Drawing on Experiences for the Emotional Arc


The Golden Rules

  1. If you lift it straight from life, it needs to go into an autobiography, a biography, or another non-fiction book. Fiction is fictional. Don't let your imagination rust up by copying and pasting the lives of your nearest and dearest into your novels.
  2. If you ignore '1' your friends and family will never speak to you again.
  3. You CAN lift the EMOTION out of your life, but a better way to do it is to start with the fictional world you are constructing and, from within the character's psychological mindset, sink into those experiences you have had that resonate with the character's own.
  4. This will hurt (if the emotions are painful).
  5. Make sure the pain you're feeling is the character's and not your own. If it is your own, leave the room and have a piece of cake. Have a whole cake if you need to. Literature is more important than your waistline. The pen is mightier than the pin-up, and so on, and so forth. This is important stuff.
  6. Take time away from the scene.
  7. Go back to it when you can read it in a readerly, rather than writerly way. If, when you read it as a reader, you still cry for the character, you've got it right. If you cry for yourself, get therapy. Whatever the problem, it's not worth ruining a book over it.
  8. You can graph the plot and emotional arcs if you desperately want to, but an easier way to test them is just to read your book. Give it time to cool. Then read.
Any other tips you can share, word nerds?  Leave them in the comments section. 
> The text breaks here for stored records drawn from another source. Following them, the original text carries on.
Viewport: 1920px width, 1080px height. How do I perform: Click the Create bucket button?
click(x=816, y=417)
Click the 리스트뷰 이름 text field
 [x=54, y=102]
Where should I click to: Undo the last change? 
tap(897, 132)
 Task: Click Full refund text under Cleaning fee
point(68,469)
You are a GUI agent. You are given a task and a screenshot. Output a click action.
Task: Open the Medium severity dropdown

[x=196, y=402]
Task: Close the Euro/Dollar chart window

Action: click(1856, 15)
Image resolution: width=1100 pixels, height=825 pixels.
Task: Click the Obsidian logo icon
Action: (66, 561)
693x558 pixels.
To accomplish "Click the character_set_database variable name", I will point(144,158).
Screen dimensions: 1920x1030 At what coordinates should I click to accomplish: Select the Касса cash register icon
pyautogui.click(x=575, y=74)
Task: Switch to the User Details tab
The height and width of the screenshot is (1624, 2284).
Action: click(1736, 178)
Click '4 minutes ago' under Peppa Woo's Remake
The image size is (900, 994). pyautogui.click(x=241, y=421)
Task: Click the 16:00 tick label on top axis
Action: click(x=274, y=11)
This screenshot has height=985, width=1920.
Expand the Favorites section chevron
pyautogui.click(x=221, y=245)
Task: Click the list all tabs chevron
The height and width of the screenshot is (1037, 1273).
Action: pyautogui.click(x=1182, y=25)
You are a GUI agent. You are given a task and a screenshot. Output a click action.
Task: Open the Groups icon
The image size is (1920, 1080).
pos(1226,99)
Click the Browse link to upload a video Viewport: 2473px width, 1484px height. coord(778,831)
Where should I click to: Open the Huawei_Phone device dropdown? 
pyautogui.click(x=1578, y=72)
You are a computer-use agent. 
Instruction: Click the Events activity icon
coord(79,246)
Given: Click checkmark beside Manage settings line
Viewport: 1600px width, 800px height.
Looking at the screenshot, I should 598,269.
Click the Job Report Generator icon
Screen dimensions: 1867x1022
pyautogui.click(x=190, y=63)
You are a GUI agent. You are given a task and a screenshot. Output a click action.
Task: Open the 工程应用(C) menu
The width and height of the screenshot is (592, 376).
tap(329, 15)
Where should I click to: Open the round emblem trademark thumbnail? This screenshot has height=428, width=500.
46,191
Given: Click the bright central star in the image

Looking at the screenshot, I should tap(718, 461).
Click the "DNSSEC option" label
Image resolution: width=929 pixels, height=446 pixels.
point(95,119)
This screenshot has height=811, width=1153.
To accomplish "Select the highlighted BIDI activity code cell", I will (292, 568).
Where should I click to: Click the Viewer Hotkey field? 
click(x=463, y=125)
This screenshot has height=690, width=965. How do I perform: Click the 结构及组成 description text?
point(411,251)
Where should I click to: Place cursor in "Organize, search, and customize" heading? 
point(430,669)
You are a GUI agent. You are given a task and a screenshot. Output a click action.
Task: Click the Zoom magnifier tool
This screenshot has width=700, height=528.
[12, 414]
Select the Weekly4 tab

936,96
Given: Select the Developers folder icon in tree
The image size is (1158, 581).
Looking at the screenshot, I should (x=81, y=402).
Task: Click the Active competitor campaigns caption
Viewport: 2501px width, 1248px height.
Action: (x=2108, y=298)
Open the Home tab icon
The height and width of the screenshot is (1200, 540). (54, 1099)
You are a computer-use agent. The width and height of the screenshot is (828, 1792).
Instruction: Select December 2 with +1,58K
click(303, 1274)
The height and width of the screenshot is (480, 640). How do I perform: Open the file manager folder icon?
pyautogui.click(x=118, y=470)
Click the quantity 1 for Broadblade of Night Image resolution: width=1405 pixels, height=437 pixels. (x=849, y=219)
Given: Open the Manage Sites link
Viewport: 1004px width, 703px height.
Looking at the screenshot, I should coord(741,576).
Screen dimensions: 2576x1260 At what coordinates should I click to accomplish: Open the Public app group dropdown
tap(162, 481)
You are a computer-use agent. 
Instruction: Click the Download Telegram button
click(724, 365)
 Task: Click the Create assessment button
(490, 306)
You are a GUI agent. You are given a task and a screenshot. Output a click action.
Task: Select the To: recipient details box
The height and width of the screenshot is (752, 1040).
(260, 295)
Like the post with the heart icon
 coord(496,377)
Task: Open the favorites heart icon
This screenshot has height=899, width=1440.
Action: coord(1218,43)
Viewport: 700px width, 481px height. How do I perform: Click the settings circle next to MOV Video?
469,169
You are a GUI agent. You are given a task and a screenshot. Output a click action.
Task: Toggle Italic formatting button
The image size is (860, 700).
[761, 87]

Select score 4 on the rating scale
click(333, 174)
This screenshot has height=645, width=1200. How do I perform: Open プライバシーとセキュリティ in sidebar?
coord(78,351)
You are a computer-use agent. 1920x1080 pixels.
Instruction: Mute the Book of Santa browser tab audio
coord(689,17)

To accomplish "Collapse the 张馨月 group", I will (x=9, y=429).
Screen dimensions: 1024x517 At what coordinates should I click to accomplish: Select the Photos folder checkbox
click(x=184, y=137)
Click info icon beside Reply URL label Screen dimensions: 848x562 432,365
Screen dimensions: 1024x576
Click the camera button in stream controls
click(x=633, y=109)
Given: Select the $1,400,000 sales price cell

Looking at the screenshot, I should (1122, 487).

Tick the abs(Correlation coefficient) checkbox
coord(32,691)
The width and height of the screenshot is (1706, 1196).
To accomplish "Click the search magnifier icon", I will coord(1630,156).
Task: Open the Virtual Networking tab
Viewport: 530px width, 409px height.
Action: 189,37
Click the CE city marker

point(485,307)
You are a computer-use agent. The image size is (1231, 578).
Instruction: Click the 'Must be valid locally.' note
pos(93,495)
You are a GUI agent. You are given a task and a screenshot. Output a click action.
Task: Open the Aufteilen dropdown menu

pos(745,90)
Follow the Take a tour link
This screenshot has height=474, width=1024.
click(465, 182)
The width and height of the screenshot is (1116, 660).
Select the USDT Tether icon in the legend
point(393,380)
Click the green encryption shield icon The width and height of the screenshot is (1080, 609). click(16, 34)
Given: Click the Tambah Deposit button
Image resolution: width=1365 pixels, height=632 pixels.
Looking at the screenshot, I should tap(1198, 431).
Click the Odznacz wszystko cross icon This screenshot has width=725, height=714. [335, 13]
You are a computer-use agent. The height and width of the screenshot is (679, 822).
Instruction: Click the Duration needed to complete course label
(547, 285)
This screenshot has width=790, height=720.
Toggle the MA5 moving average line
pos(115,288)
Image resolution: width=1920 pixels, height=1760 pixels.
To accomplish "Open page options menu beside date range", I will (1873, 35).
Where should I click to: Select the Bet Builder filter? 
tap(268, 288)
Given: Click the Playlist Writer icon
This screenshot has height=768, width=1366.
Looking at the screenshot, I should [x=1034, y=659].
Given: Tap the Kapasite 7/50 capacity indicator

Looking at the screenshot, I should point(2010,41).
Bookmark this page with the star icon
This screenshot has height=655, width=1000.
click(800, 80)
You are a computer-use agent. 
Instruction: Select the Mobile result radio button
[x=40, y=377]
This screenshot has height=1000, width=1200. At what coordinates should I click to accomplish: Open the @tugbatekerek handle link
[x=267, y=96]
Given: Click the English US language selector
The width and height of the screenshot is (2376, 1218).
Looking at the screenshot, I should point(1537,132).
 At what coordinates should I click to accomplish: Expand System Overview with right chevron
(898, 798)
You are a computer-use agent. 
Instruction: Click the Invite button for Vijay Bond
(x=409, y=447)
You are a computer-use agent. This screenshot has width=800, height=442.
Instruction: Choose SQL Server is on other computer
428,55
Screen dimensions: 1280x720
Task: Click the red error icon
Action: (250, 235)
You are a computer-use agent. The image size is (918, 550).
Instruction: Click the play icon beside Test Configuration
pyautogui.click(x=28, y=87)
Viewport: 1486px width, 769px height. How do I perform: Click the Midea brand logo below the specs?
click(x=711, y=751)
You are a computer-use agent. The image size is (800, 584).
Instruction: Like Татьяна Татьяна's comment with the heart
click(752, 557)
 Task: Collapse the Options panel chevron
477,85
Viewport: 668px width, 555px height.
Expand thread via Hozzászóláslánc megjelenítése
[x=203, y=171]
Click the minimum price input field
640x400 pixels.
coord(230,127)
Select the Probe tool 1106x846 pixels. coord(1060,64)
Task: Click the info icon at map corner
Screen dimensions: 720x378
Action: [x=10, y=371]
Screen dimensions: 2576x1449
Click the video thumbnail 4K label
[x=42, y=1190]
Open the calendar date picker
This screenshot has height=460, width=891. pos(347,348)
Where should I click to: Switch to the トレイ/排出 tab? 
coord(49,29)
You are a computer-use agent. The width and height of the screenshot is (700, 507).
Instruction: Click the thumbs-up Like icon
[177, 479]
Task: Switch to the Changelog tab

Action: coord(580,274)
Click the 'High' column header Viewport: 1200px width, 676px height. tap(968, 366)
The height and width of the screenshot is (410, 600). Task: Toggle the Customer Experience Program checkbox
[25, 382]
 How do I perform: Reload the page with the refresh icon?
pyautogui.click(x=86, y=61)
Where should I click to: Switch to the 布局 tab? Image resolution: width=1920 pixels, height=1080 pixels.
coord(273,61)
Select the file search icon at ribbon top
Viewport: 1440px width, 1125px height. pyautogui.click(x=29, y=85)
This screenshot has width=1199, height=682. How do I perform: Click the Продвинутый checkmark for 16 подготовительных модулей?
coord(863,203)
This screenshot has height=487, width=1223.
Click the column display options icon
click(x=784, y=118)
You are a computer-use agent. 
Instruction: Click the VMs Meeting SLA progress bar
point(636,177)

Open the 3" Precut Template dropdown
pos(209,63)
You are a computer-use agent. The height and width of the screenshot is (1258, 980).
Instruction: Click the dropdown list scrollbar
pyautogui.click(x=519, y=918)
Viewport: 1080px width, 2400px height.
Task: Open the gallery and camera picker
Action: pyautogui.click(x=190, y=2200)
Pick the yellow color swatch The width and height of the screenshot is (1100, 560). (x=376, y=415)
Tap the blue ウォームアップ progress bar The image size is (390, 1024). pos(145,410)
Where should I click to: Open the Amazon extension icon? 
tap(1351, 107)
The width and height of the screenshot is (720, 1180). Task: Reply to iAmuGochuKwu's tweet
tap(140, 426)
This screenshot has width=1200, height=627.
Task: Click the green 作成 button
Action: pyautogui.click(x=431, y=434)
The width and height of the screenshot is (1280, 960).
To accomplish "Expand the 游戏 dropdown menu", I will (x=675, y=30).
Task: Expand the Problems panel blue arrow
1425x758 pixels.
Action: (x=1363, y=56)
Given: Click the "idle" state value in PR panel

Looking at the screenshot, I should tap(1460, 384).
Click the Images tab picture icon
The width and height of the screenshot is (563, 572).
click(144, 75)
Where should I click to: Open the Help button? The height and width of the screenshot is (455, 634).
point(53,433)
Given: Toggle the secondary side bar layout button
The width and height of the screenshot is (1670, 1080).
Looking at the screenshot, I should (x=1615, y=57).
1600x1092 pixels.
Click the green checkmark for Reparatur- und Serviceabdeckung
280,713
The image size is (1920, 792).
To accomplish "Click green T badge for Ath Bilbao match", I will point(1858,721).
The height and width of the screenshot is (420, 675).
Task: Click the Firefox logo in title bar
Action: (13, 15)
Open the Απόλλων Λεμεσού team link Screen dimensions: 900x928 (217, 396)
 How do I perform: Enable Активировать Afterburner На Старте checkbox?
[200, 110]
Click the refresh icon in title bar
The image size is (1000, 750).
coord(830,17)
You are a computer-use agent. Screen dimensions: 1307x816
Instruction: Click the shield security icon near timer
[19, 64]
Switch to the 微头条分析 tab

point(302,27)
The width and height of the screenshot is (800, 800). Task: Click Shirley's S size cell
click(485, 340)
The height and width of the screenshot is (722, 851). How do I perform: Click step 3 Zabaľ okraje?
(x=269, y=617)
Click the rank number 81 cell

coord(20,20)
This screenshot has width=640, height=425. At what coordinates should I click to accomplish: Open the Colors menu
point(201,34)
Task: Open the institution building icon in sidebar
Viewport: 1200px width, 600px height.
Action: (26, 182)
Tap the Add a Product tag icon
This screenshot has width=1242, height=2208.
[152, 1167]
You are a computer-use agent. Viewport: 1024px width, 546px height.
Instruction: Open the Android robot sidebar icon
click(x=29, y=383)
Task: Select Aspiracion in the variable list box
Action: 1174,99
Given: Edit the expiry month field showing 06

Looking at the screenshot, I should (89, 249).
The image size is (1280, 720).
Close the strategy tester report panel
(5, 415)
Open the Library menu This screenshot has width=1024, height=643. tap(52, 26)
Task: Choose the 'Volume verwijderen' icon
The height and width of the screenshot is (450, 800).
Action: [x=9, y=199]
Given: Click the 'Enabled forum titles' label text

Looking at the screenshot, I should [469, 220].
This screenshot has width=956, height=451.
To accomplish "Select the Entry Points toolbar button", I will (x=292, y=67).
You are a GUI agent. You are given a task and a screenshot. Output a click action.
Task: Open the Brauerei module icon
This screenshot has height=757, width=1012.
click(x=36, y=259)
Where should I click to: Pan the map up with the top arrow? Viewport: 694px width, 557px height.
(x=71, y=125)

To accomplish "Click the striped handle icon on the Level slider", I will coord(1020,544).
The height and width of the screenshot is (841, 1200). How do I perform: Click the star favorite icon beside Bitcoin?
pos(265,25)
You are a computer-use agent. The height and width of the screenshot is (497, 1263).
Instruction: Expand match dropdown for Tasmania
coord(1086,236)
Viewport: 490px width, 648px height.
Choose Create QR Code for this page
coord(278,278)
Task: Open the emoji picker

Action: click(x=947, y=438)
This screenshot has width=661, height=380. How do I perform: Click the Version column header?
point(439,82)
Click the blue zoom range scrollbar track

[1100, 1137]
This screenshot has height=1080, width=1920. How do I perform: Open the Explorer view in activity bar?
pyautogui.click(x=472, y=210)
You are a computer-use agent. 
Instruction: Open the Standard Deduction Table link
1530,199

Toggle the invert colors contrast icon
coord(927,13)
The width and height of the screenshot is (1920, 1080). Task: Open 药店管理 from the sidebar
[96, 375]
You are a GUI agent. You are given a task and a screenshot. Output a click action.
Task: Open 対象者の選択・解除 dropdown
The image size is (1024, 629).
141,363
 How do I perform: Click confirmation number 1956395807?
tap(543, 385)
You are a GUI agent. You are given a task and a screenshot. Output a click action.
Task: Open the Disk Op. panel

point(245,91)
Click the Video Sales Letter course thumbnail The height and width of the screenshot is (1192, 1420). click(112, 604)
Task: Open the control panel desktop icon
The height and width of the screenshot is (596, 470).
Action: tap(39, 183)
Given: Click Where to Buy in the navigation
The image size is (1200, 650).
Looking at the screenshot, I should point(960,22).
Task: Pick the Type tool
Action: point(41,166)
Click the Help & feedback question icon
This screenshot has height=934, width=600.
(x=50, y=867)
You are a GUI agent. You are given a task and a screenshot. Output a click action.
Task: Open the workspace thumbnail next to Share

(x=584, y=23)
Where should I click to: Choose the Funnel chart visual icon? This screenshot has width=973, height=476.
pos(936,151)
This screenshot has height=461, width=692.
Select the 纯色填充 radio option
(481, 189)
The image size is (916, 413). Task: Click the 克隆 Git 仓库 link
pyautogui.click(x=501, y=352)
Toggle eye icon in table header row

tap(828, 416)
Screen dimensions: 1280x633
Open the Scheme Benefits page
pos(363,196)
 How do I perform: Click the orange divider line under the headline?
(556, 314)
Val Wilcox  – (16 January 2011 at 00:12)  

Rebecca,
What you mention makes perfect sense. Some of the posts I've don have been inspired by events and people's reactions. Yet I have learned to step back from it and share the message, not the event. This provides a great catalyst and way to see it from a different perspective. It usually ends up with a totally different slant than I started anyway. LOL

Val :)

Rebecca Woodhead  – (28 January 2011 at 19:04)  

Thanks Val. That's a great way to put it.

Charlie Rice  – (31 January 2011 at 21:55)  

Interesting... A lot of my characters' pain comes from my own life. I tried to be as honest as I could when creating her situation. I'm not sure if that is good or bad, but as I read it, I don't think about me at all. I feel for her.

Now that I think about it, most of my characters are part of me.